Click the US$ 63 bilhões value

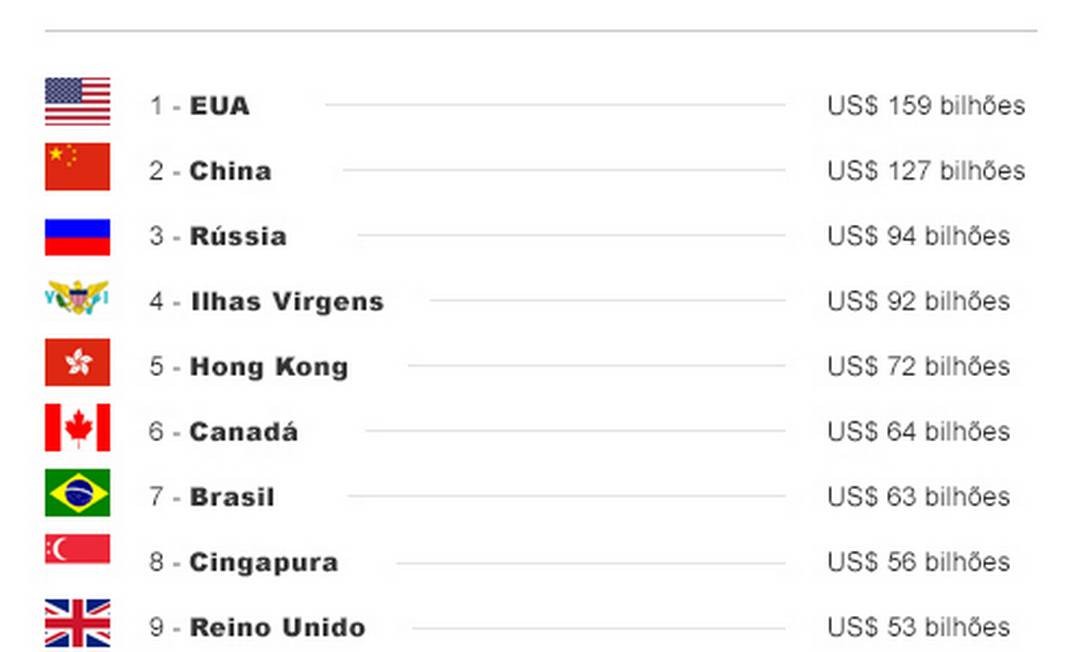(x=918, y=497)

--

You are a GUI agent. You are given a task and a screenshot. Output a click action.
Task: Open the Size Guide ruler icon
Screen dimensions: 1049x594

...

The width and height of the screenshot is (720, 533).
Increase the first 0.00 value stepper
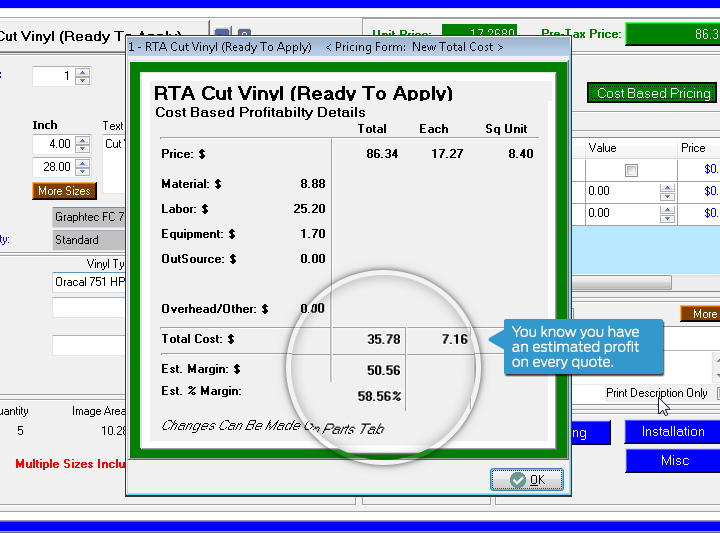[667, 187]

Problem statement: When a line of the records has the word "screenshot", pick it out and copy it.

Answer area:
You are a GUI agent. You are given a task and a screenshot. Output a click action.
The width and height of the screenshot is (720, 533).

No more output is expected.